During the whole of this day, every regiment in or near the
metropolis was on duty in one or other part of the town; and the
regulars and militia, in obedience to the orders which were sent to
every barrack and station within twenty-four hours' journey, began
to pour in by all the roads. But the disturbance had attained to
such a formidable height, and the rioters had grown, with impunity,
to be so audacious, that the sight of this great force, continually
augmented by new arrivals, instead of operating as a check,
stimulated them to outrages of greater hardihood than any they had
yet committed; and helped to kindle a flame in London, the like of
which had never been beheld, even in its ancient and rebellious
times.

All yesterday, and on this day likewise, the commander-in-chief
endeavoured to arouse the magistrates to a sense of their duty, and
in particular the Lord Mayor, who was the faintest-hearted and most
timid of them all.
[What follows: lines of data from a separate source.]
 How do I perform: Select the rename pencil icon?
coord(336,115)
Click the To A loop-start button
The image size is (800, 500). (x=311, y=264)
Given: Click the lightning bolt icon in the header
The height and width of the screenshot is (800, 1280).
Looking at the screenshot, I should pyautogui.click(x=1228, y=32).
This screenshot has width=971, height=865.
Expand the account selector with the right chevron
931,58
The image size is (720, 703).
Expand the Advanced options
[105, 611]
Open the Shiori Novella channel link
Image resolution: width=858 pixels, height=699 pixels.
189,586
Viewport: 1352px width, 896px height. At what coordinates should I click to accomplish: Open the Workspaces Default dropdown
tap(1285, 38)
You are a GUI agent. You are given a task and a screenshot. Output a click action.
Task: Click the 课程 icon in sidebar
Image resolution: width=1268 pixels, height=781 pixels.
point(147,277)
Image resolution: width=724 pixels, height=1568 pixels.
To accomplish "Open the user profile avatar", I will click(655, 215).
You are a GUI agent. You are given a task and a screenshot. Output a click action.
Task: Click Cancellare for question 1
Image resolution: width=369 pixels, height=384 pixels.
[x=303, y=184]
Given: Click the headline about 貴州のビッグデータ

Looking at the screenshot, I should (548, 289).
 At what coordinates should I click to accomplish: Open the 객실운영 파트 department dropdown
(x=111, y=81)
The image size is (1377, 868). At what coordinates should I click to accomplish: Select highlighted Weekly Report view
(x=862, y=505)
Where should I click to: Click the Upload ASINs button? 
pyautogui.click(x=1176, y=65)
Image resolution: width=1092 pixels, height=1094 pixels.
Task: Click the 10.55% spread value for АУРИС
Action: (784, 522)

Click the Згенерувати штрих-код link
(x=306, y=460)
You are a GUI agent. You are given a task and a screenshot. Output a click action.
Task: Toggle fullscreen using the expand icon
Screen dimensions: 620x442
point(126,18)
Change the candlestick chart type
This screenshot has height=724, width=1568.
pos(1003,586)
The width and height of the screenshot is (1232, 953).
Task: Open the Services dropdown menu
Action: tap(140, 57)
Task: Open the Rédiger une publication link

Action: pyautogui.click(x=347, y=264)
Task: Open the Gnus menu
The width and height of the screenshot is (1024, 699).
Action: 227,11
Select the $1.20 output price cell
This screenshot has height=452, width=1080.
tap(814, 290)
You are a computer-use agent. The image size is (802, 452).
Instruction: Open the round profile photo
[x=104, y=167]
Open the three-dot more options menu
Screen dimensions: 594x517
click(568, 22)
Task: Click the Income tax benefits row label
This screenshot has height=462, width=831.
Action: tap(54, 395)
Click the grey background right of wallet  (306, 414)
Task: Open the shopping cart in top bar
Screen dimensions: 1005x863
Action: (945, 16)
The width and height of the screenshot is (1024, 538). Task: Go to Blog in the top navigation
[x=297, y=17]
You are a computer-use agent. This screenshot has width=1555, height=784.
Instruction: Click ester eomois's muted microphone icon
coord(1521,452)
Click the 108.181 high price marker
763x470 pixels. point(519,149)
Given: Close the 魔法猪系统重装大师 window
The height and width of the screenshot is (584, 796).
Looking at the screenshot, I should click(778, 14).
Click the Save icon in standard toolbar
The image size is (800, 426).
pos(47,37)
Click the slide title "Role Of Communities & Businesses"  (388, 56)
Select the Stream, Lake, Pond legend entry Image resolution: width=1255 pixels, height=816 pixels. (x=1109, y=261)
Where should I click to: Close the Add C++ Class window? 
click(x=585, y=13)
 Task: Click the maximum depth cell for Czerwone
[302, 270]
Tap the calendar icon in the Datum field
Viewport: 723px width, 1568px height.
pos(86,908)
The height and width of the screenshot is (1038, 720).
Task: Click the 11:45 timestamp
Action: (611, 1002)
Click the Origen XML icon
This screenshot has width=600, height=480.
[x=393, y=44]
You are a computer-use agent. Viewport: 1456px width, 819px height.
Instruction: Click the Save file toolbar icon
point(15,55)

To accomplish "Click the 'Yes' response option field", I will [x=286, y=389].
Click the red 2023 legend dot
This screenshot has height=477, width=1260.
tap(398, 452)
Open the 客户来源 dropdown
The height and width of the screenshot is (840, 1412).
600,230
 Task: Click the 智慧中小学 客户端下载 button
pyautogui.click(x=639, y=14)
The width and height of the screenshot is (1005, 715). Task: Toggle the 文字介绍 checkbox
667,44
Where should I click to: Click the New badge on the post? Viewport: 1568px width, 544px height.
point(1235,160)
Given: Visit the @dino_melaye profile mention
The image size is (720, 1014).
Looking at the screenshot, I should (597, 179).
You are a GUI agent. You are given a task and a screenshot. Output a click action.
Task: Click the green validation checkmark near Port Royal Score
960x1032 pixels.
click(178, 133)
With this object, large bodies of the soldiery
were several times despatched to the Mansion House to await his
orders: but as he could, by no threats or persuasions, be induced
to give any, and as the men remained in the open street,
fruitlessly for any good purpose, and thrivingly for a very bad
one; these laudable attempts did harm rather than good. For the
crowd, becoming speedily acquainted with the Lord Mayor's temper,
did not fail to take advantage of it by boasting that even the
civil authorities were opposed to the Papists, and could not find
it in their hearts to molest those who were guilty of no other
offence. These vaunts they took care to make within the hearing of
the soldiers; and they, being naturally loth to quarrel with the
people, received their advances kindly enough: answering, when
they were asked if they desired to fire upon their countrymen, 'No,
they would be damned if they did;' and showing much honest
simplicity and good nature. The feeling that the military were No-
Popery men, and were ripe for disobeying orders and joining the
mob, soon became very prevalent in consequence. Rumours of their
disaffection, and of their leaning towards the popular cause,
spread from mouth to mouth with astonishing rapidity; and whenever
they were drawn up idly in the streets or squares, there was sure
to be a crowd about them, cheering and shaking hands, and treating
them with a great show of confidence and affection.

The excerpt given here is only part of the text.